Thanksgiving is either the most difficult meal with which to pair wine or the easiest.

Turkey and its trimmings go with everything and nothing at the same time. It’s those sides that throw everything off. From sweet candied yams to mushroomy green bean casserole to tart cranberry sauce, you really can’t pin down a flavor — or even a range of flavors — to complement.

You have a couple of options. You can stop fretting about your wine selection and drink whatever suits you (a fine course of action, if you ask me). Or you can follow a couple of tried-and-trusted guidelines. I won’t provide specific bottle suggestions because, frankly, there are so many options at so many price levels that getting into particulars seems silly.

A trusted salesperson should be able to provide that guidance. Knowing your needs and flavor preferences is the crucial thing. Here’s where to start:

Sparkling:

As comfortable with turkey and gravy as it is with sweet potatoes, sparkling wine is probably the most versatile type of wine you can buy. Something with a hint of sweetness, like a prosecco or most any demi-sec, does the trick. Or go for a bubbly with the slightest bit of heft, like a cremant.

Rose:

My favorite option, rose is the ultimate in-between wine. It goes with just about anything, which is why it’s often known as table wine in France. If you’re thinking white zinfandel, you’re on the wrong track. Rose is dry. It’s fruity without that Kool-Aid finish. Look for bottles from Southern California and French regions such as Provence and Tavel.

Reds:

Simple, reds. If your instinct at Thanksgiving is to reach for a big wine because the flavors on the table are so grand, consider this: Truly powerful wines are likely to compete with your meal and add weight to an already weighty spread. Think instead of simple, fruity, light- to medium-bodied reds. Grenache and gamay are ideal grapes. A fruity pinot noir works very nicely, too. Also look for Italian Dolcetto d’Alba, as well as Cotes du Rhone and Cotes du Ventoux blends from France.

Bright whites:

You’d be hard-pressed to do better than a riesling. The best ones (a Kabinett from Germany is a good bet) are perfumed, fruity and appropriately acidic. They’ll clean your palate after every sip and won’t weigh down your meal.

Virtual pairing:

Want more specific suggestions? Look to the free wine-pairing Web site of accredited sommelier Natalie MacLean. MacLean, author of “Red, White, and Drunk All Over: A Wine-Soaked Journey from Grape to Glass” provides easy answers to what wines to serve with what dishes at www.nataliemaclean.com/matcher.

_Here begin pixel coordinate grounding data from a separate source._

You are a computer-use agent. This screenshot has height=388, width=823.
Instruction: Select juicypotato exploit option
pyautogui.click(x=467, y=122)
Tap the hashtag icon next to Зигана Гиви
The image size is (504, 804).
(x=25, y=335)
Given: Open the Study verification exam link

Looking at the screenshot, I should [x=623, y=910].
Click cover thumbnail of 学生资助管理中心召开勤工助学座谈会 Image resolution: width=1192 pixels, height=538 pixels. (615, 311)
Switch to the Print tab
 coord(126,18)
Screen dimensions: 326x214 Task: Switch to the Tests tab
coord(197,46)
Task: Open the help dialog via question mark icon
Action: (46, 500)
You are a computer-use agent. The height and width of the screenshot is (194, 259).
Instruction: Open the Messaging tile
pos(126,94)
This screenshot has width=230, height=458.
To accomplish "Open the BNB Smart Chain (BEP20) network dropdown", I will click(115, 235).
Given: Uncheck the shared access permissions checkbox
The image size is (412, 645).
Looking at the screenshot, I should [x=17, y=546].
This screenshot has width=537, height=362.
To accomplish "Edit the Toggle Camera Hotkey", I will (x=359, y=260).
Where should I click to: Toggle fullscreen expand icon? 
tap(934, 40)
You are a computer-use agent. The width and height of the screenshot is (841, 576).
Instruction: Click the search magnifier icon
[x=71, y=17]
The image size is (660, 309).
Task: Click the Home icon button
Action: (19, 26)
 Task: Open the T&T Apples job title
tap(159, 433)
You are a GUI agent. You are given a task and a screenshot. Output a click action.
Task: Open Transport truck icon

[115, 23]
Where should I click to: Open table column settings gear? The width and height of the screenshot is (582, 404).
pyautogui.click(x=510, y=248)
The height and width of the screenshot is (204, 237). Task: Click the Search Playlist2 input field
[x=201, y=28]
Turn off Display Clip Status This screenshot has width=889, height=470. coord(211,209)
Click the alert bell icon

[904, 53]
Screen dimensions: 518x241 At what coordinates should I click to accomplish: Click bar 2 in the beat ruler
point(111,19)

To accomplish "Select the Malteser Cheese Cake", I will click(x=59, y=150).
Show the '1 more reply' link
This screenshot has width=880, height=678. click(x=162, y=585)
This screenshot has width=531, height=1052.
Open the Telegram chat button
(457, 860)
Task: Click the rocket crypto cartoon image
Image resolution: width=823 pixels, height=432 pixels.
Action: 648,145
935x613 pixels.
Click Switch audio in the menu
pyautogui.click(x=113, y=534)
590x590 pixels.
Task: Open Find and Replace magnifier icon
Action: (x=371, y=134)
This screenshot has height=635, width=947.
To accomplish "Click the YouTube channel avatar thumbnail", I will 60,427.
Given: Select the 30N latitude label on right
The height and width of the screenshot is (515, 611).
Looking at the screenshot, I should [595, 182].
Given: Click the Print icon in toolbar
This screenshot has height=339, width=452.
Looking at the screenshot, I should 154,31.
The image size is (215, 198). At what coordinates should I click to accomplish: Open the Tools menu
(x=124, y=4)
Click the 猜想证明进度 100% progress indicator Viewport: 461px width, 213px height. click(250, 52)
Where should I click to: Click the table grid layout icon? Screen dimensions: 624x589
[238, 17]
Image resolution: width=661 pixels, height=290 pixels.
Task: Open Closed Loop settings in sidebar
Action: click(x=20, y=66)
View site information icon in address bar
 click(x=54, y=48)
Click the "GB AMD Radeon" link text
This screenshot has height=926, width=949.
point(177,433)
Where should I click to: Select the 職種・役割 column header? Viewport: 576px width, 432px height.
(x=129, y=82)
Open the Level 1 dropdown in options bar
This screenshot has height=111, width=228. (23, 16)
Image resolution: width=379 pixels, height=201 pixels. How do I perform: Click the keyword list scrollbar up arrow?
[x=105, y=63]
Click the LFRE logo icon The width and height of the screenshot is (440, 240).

The site, which is a helpful plug for MacLean’s book, lets you pick the food you’ll be serving from series of drop-down menus, and then gives suggestions that will pair well. Or start with the wine and get ideas on what foods would go well. You can also enter your chosen wine for MacLean’s specific bottle recommendations.

The easy way:

Greet guests with a cocktail, and make it a signature cocktail you chose for the holiday.

Warm rum cider or champagne with cranberries in it are among the autumnal suggestions of Lara Shriftman and Elizabeth Harrison, party planners who design movie-worthy backdrops, gourmet food and heavenly music for the poshest, most elite Hollywood, New York and Miami parties.

Make or mix the beverage ahead of time and refrigerate (or keep warm if it’s cider), so that you’re not scrambling when guests arrive.

It’s also not necessary to fully stock a bar for Thanksgiving. Have beer and something non-alcoholic, but limit booze to wine, champagne and vodka. Keep soda, tonic and juices on hand to mix with the vodka.

Don’t forget to buy ice and fresh lemons and limes. If you don’t want to spend the money on bottled water, put tap water in a pitcher on the table and add a few limes or cucumbers to give it a nice flavor.